# DOCUMENT SEGMENT
* begin *

Program error from assignment?? 
Author Message
 Program error from assignment??

<snip>

Quote:

>So now this turns into an "accessability level" question. The object that
is
>pointed to is declared in the declaration section of the main routine. It
>exists the entire program. I don't understand the exact rules on
accessability
>levels, but in my book I should *never* fail an accessability check with
this
>object. The access type is declared in a package spec.

The probelem with that reasoning is that there is nothing which
distibguishes your "main program" from any other library procedure which
could be called from another "ain" progeam.  Thus, the lifetime of the
object in question is only diring the execution of the subprogram.in which
it is declared.

Hope this helps,

David C. Hoos, Sr.



Sun, 07 Jan 2001 03:00:00 GMT  
 Program error from assignment??

Quote:

> Program_Error can happen on this assignment when the accessability level of
> the source pointer's object is deeper than that of the target object's type.
> That's so I can't keep around a pointer to an object after it goes away. Fair
> enough.

> So now this turns into an "accessability level" question. The object that is
> pointed to is declared in the declaration section of the main routine. It
> exists the entire program. I don't understand the exact rules on accessability
> levels, but in my book I should *never* fail an accessability check with this
> object. The access type is declared in a package spec.

> T.E.D.

The compiler doesn't know that this routine is your main routine, so
it assumes it could be called from some other routine; then the
accessibility check makes sense. (uh oh; is this an advantage for C
"main"? :).

You have two options:

1) Declare the object in a library level package (I usually call such
a package main_aux.ads or some such).

2) Use 'Unchecked_Access. This situation is pretty much what
Unchecked_Access is for; you are telling the compiler that you are
smarter than it is (well, at least you promise not to use the pointer
after the object goes out of scope :).

-- Stephe



Sun, 07 Jan 2001 03:00:00 GMT  
 Program error from assignment??


Quote:


>> OK. I give up.

>> I have the following code:
>.
>.
>.
>> The problem is that I'm getting a Program_Error on the second assignment
at
>> runtime. What could cause that?

>OK. Since everyone seems to be completely speechless :-), here's what I've
>found out so far:

>Program_Error can happen on this assignment when the accessability level of
>the source pointer's object is deeper than that of the target object's
type.

* end *

# THE TASKS
1 > Please print the part of the Program_Error thread that opens with the words containing "You have two" and closes with "of scope :).", copying it word for word.
2 > Translate this sentence from the Program_Error thread into Spanish: "The compiler doesn't know that this routine is your main routine, so it assumes it could be called from some other routine; then the accessibility check makes sense."
The lines after this point are separate from the Program_Error thread.

# DATASET EXCERPTS
* begin *

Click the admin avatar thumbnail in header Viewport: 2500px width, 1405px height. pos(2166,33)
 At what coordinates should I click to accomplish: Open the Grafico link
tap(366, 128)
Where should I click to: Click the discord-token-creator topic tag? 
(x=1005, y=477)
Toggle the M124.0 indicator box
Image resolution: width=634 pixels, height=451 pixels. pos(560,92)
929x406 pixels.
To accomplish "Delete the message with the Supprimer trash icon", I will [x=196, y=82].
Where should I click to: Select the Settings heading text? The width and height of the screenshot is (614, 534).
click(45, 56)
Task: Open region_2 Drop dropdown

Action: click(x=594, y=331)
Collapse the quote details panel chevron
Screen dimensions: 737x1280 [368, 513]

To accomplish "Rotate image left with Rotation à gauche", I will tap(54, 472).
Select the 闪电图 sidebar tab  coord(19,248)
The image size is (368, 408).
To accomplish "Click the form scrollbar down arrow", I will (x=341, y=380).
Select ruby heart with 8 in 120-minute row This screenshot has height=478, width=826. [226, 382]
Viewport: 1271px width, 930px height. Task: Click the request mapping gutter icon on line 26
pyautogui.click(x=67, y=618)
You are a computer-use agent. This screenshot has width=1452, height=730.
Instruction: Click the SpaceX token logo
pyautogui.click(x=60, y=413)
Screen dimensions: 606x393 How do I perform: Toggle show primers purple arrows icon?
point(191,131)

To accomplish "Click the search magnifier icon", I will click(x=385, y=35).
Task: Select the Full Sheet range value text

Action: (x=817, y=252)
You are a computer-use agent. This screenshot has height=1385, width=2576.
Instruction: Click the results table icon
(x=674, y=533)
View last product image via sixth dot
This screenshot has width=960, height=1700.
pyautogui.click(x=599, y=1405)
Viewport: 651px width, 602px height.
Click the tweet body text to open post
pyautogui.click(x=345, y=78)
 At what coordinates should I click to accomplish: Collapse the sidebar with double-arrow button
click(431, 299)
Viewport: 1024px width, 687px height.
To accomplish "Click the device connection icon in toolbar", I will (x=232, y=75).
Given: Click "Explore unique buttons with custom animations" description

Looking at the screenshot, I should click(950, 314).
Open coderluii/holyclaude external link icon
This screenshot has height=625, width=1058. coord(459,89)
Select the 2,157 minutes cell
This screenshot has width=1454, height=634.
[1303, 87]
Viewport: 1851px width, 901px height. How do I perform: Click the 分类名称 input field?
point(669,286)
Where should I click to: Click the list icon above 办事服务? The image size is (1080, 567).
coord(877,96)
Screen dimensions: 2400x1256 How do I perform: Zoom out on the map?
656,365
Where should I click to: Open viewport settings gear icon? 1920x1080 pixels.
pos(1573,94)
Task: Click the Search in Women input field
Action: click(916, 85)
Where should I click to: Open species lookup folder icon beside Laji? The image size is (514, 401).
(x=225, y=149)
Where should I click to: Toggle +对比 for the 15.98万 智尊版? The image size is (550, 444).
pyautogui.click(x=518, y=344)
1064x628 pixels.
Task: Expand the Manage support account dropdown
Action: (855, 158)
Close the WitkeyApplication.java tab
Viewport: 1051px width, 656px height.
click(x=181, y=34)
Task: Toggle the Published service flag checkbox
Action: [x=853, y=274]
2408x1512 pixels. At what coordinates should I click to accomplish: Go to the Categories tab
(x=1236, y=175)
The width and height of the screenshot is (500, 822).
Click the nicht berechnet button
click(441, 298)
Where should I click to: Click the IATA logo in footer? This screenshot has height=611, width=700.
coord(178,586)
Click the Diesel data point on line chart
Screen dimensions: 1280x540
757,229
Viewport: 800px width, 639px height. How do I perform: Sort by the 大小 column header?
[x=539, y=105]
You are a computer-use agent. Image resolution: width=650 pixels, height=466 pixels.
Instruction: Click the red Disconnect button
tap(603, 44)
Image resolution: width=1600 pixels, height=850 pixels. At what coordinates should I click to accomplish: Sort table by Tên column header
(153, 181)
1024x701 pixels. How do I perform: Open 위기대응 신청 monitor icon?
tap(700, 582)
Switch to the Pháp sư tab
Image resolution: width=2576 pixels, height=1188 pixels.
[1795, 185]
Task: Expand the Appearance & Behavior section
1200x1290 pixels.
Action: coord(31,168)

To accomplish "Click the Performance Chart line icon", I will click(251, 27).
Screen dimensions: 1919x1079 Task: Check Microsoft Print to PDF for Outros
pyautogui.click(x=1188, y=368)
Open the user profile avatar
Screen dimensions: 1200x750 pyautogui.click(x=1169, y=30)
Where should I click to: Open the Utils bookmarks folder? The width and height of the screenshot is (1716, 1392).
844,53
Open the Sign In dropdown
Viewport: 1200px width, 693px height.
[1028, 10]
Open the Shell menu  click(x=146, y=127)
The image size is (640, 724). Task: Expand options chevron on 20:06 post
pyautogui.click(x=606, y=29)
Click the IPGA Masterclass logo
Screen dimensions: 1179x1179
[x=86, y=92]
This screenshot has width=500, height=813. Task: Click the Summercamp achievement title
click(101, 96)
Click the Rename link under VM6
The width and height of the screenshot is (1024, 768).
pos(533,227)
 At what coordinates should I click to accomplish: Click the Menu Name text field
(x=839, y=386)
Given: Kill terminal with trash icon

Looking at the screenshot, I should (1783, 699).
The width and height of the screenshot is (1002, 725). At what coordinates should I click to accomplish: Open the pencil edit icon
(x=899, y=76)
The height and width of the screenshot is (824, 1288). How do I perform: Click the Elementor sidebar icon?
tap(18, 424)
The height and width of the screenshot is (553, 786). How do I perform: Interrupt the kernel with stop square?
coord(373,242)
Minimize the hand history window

* end *

# THE ANSWERS
1 >
You have two options:

1) Declare the object in a library level package (I usually call such
a package main_aux.ads or some such).

2) Use 'Unchecked_Access. This situation is pretty much what
Unchecked_Access is for; you are telling the compiler that you are
smarter than it is (well, at least you promise not to use the pointer
after the object goes out of scope :).

2 > El compilador no sabe que esta rutina es tu rutina principal, así que supone que podría ser llamada desde alguna otra rutina; entonces la comprobación de accesibilidad tiene sentido.